Records shown:
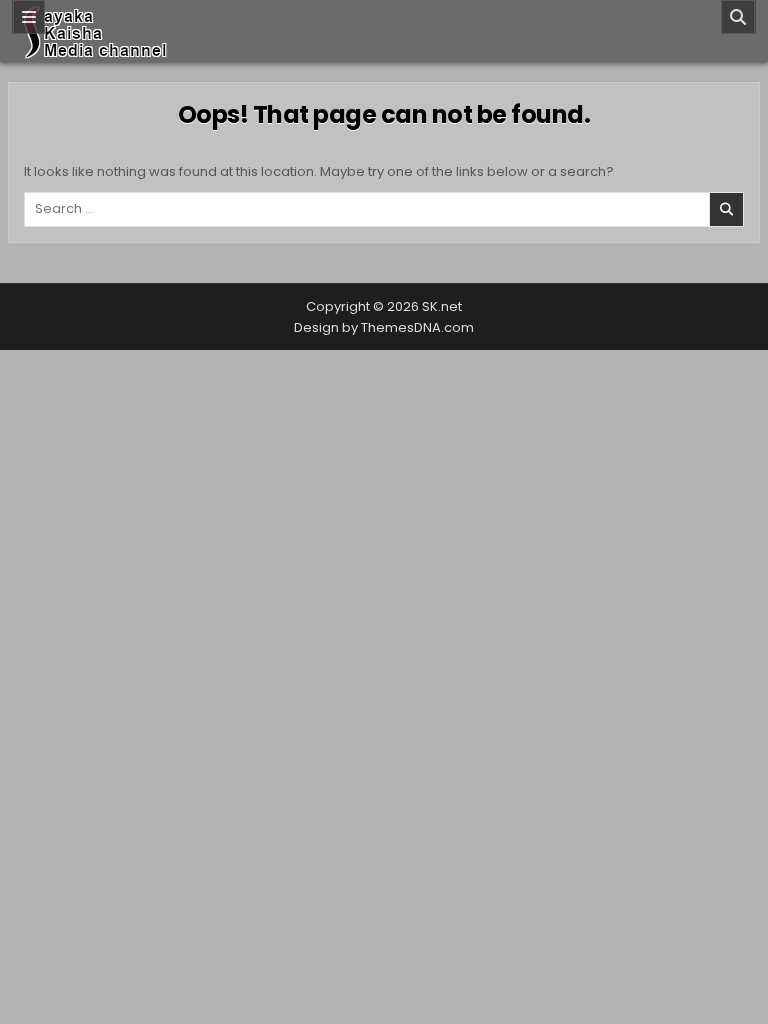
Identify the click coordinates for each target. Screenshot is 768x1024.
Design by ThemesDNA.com (384, 327)
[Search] (738, 17)
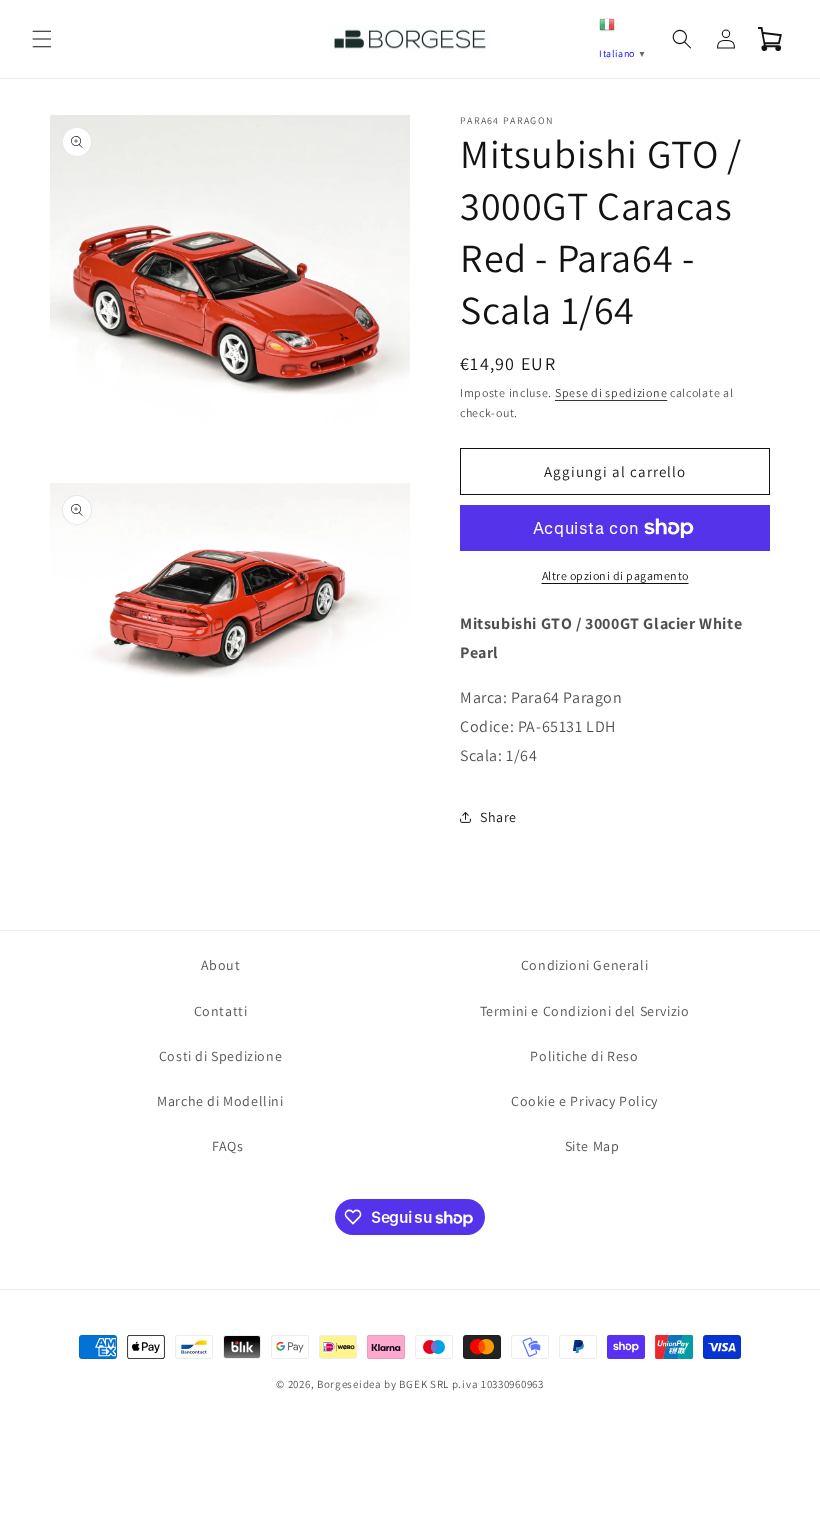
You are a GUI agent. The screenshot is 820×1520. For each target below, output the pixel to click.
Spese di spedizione (611, 392)
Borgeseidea (349, 1384)
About (221, 965)
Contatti (221, 1011)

Goal of the exercise: If a record above holds a picture, leave the picture out and write out everything else exactly.

Solution to this exercise:
Identify the click coordinates for each target. Screenshot is 768x1024.
Design by ThemesDNA.com (384, 327)
[Search] (738, 17)
You are a GUI agent. The screenshot is 820×1520. For each target below, output the pixel to click.
Spese di spedizione (611, 392)
Borgeseidea (349, 1384)
About (221, 965)
Contatti (221, 1011)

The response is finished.